Gender-Neutral Large Language Models for Medical Applications: Reducing Bias in PubMed Abstracts
Elizabeth Schaefer, Kirk Roberts
TL;DR
The paper tackles gender bias in medical large language models by targeting occupational pronouns in PubMed abstracts. It introduces MOBERT, a BERT-based model trained on gender-neutralized abstracts produced via a three-stage pipeline (pronoun resolution, lexicon validation, and classification) applied to 379,000 abstracts from 1965–1980. MOBERT achieves a 70% inclusive pronoun replacement rate in a masked language modeling task, vastly outperforming 1965BERT (4%), with performance improvements linked to the frequency of occupational terms in training data. The work demonstrates the value of data-level bias mitigation for fairer medical NLP, offering a practical approach and a path for future improvements through dataset expansion and broader clinical evaluation.
Abstract
This paper presents a pipeline for mitigating gender bias in large language models (LLMs) used in medical literature by neutralizing gendered occupational pronouns.

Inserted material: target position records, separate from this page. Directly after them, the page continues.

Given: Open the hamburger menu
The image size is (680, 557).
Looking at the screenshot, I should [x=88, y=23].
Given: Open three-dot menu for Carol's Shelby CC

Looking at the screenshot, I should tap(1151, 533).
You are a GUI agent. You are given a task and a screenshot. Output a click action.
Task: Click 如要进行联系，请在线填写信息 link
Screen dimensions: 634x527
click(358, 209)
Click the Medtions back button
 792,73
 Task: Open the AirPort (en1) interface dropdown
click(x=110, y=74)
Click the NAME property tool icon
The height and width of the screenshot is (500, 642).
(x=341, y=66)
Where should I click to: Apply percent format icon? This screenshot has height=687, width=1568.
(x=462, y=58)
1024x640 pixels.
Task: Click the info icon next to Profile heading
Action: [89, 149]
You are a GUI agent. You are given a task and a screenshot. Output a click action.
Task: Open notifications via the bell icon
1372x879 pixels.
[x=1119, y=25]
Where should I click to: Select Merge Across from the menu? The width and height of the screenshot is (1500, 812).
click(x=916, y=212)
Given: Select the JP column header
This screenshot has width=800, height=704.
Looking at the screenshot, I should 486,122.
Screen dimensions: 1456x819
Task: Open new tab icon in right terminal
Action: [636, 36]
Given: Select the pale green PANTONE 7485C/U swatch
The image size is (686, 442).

A dataset of 379,000 PubMed abstracts from 1965-1980 was processed to identify and modify pronouns tied to professions. We developed a BERT-based model, "Modern Occupational Bias Elimination with Refined Training," or "MOBERT," trained on these neutralized abstracts, and compared its performance with "1965BERT," trained on the original dataset. MOBERT achieved a 70% inclusive replacement rate, while 1965BERT reached only 4%. A further analysis of MOBERT revealed that pronoun replacement accuracy correlated with the frequency of occupational terms in the training data. We propose expanding the dataset and refining the pipeline to improve performance and ensure more equitable language modeling in medical applications.